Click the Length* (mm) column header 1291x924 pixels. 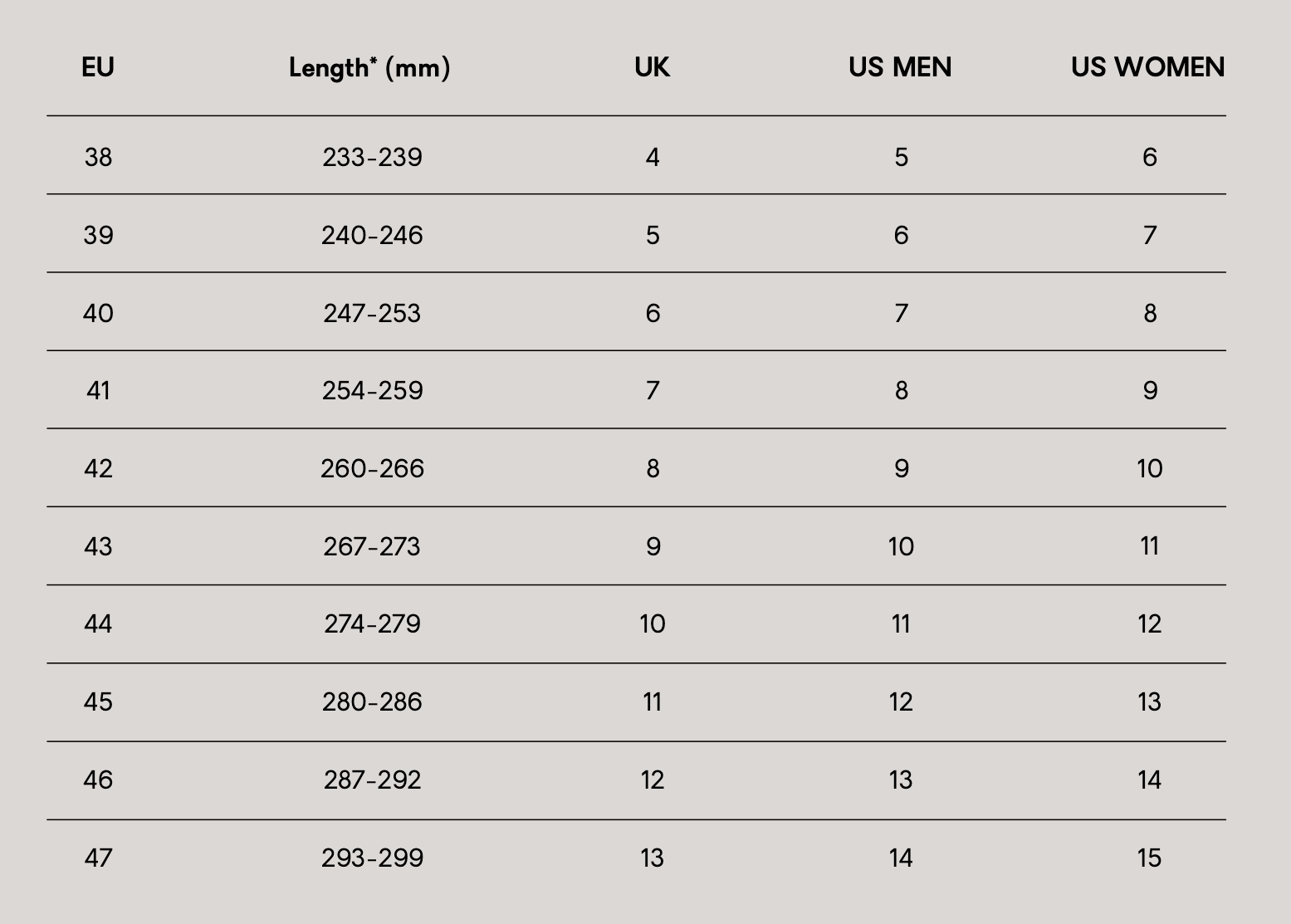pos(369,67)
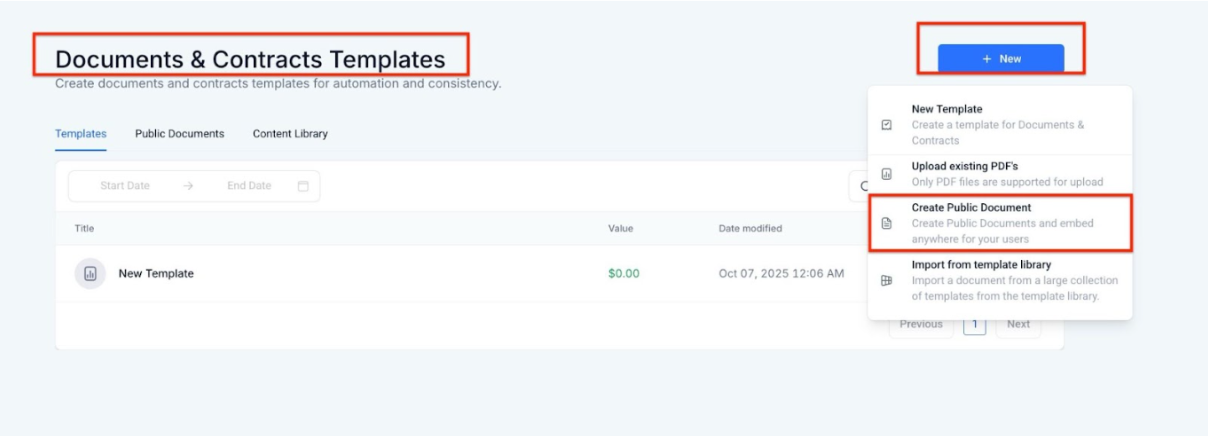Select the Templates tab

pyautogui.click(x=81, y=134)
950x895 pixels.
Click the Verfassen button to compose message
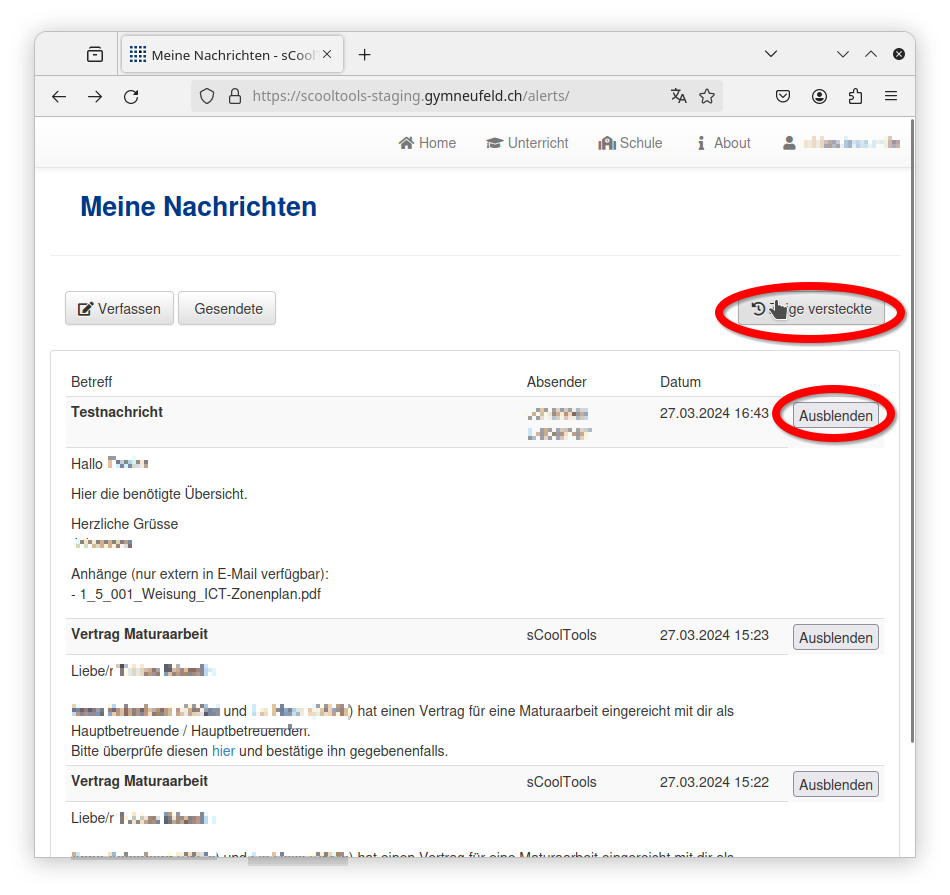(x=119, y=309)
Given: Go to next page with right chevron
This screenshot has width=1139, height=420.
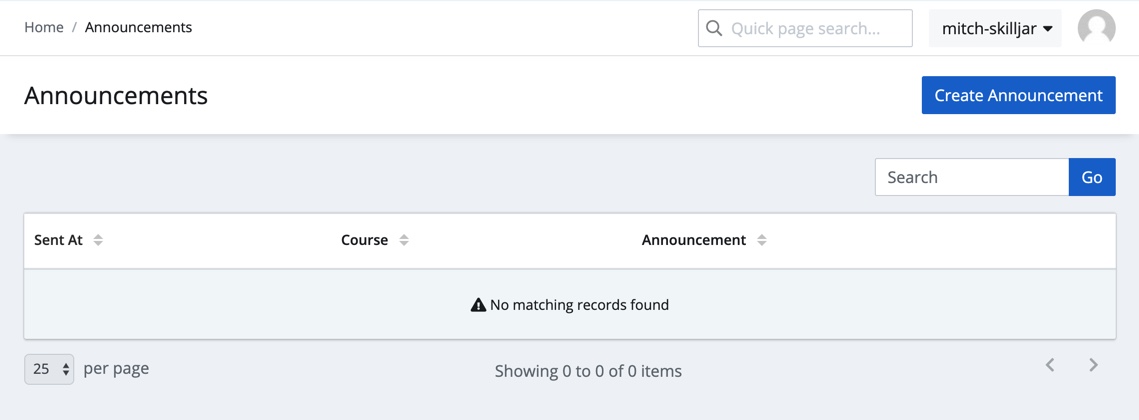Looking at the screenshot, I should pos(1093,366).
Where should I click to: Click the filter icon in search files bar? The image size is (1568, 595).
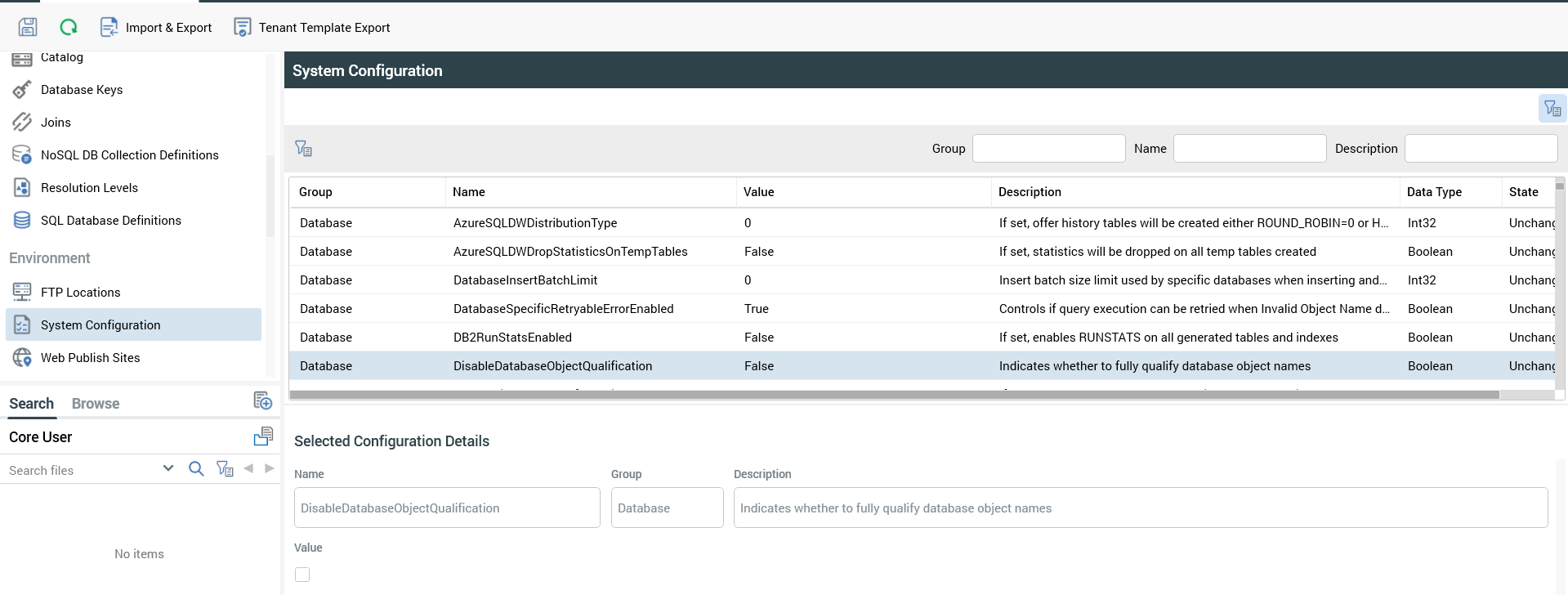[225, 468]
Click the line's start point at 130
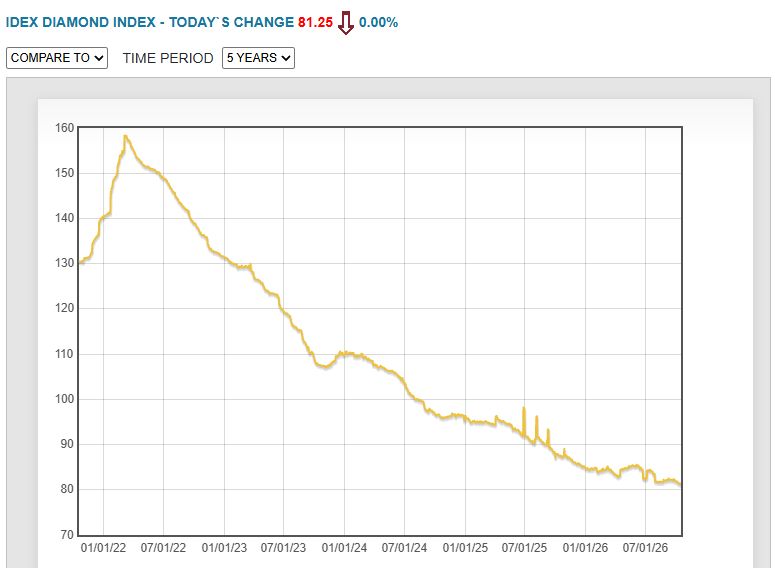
********
■ **DIRECTIONS FOR THIS TASK**:
Pictures should be omitted. Please return exactly the lines from the line that holds "Where should I" through the end of the records.

■ **ANSWER BOX**:
Where should I click to: Click the filter icon in search files bar? The image size is (1568, 595).
[225, 468]
Click the line's start point at 130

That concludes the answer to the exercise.